About this task
Each line from the one containing "О компании (23, 41)" through the end of the entries below must be output exactly; no other line belongs.

Excerpted records
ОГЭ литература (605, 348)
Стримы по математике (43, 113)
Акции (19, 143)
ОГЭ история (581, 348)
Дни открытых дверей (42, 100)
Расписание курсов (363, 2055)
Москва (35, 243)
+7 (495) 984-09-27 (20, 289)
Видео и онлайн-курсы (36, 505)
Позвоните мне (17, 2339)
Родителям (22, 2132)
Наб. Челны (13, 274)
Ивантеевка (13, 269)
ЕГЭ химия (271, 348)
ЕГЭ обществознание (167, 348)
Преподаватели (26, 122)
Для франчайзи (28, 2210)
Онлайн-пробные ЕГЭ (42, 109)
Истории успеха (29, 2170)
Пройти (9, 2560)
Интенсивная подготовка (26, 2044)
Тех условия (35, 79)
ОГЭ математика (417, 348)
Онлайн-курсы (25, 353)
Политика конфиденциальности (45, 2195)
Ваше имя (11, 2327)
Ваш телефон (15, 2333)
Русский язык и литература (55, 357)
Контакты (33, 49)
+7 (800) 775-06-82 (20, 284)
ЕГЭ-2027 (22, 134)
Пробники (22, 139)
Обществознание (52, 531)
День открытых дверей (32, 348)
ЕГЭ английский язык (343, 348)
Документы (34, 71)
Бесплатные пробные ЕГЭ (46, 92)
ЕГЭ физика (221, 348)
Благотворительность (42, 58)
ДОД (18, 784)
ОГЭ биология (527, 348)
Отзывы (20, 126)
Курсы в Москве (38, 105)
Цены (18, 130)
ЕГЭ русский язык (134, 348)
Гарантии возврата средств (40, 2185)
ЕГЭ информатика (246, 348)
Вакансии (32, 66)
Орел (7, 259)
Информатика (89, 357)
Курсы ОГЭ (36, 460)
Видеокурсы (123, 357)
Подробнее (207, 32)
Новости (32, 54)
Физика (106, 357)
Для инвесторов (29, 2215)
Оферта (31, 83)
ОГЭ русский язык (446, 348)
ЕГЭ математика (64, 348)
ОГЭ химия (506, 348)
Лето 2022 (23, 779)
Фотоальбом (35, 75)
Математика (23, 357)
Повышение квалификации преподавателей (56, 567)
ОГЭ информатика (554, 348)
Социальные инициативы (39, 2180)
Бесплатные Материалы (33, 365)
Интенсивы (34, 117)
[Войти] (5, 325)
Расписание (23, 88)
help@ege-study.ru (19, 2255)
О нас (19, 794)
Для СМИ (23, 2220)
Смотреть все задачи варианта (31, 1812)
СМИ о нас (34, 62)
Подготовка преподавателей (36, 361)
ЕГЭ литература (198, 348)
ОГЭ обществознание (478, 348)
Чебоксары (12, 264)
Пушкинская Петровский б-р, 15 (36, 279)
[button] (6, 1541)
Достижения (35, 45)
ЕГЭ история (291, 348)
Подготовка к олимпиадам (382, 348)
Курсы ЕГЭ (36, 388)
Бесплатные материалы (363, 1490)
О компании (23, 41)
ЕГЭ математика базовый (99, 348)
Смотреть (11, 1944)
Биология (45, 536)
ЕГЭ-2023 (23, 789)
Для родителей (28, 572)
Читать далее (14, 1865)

Response
О компании (23, 41)
ЕГЭ математика базовый (99, 348)
Смотреть (11, 1944)
Биология (45, 536)
ЕГЭ-2023 (23, 789)
Для родителей (28, 572)
Читать далее (14, 1865)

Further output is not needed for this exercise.